Questions & Answers about El vine de la birou acum.
What tense and aspect is vine? Is it like the English present continuous?
Vine is the 3rd person singular present indicative of a veni (“to come”). Romanian does not have a separate present continuous form. The simple present covers both English simple present (“he comes”) and present continuous (“he is coming”). You use context or adverbs like acum (“now”) to show ongoing action.
Do I have to include the pronoun El (“he”)?
Romanian is a pro-drop language: the verb ending -e on vine already signals 3rd person singular. Including El is optional and is used only for emphasis, clarity, or contrast (for example, to stress that he and not someone else is coming).
Why is it de la birou and not din birou?
Use de la plus a place when you talk about coming or going from a point you normally go to with la (e.g. la birou, la școală). Din is used to express movement out of an enclosure or interior (like din casă, “out of the house”) or when the noun appears with its own article. In this context, vine din birou would be incorrect—Romanian requires de la birou.
Why isn’t birou definite? Shouldn’t it be biroul?
When a location is introduced by la or de la, the noun stays in its base (indefinite) form: la birou, de la birou. The definite article -l in biroul can’t co-occur with la/de la in these constructions.
Where can acum (“now”) be placed in the sentence? Does its position change the meaning?
Acum can appear at the beginning (Acum el vine de la birou) or at the end (El vine de la birou acum). Moving acum to the front puts stronger focus on the timing (“now, he’s coming…”), while at the end it simply adds timing information.
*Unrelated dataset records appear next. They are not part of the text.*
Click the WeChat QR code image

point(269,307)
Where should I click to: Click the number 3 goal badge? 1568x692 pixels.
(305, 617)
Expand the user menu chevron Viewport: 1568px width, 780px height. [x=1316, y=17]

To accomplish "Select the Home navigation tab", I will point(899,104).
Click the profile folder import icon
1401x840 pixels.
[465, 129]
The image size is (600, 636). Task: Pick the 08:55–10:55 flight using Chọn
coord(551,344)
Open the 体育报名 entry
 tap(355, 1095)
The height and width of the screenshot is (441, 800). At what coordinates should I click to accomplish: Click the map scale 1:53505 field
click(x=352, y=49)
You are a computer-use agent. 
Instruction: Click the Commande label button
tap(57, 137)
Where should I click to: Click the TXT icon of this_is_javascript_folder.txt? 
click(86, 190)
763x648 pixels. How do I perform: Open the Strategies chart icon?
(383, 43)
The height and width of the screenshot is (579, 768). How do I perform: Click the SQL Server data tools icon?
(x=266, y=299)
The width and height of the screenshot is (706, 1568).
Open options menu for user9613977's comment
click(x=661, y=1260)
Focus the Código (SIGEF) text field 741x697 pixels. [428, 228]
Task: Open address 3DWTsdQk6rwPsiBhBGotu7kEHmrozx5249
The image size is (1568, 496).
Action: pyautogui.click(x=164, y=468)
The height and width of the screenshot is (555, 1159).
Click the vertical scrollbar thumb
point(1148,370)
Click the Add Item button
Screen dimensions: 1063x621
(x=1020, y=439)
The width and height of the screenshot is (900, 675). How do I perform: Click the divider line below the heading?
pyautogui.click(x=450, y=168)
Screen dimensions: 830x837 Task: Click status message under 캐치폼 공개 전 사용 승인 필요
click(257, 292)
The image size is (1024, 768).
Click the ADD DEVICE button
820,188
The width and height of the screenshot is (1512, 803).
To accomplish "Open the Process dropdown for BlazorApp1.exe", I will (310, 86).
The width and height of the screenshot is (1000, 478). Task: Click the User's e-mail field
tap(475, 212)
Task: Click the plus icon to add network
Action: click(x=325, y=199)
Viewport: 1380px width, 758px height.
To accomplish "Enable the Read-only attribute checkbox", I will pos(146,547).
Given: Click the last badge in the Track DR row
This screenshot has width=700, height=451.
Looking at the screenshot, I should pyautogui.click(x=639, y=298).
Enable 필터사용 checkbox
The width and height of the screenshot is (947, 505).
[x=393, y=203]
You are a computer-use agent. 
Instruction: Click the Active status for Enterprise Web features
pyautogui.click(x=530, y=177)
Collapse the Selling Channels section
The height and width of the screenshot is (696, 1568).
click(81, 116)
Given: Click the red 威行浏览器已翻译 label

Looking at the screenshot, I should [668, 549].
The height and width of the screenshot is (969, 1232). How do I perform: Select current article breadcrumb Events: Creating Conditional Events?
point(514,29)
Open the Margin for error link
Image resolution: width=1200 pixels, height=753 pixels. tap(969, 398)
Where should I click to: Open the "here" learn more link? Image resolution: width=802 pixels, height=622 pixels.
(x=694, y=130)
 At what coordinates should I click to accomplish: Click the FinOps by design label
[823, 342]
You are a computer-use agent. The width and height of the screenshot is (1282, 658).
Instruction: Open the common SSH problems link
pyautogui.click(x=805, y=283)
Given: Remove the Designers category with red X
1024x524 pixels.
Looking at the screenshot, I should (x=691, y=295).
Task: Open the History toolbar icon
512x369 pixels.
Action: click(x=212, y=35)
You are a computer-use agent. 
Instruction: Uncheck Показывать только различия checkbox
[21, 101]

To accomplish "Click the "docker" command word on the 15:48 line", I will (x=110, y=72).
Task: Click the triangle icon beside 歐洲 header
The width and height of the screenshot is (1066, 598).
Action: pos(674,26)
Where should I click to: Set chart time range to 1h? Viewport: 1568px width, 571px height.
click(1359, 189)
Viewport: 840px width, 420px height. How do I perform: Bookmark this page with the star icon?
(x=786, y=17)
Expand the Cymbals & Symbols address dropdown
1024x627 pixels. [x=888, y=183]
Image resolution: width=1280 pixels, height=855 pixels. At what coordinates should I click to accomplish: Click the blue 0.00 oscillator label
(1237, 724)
Can I use a future tense like va veni instead of the present?
Yes—if you want a more remote future, e.g. El va veni de la birou mâine (“He will come from the office tomorrow”). But for an action happening right now or very soon, Romanian uses the present tense plus adverbs (like acum).
Could I use merge or ajunge instead of vine here?
No: merge means “he goes” (away from the speaker/destination), not “he comes here.” Ajunge means “to arrive” (focuses on the end point): El ajunge de la birou acum suggests “he’s arriving from the office now,” whereas vine emphasizes his movement toward you.
Does Romanian have cases? Why is birou unchanged after de la?
Romanian retains a simplified case system (nominative/accusative and genitive/dative), but nouns rarely change form after prepositions. After de la, birou stays in its base form. Cases in Romanian are more visible on pronouns (e.g., eu vs. mie) and on adjectives/articles, not on most nouns in prepositional phrases.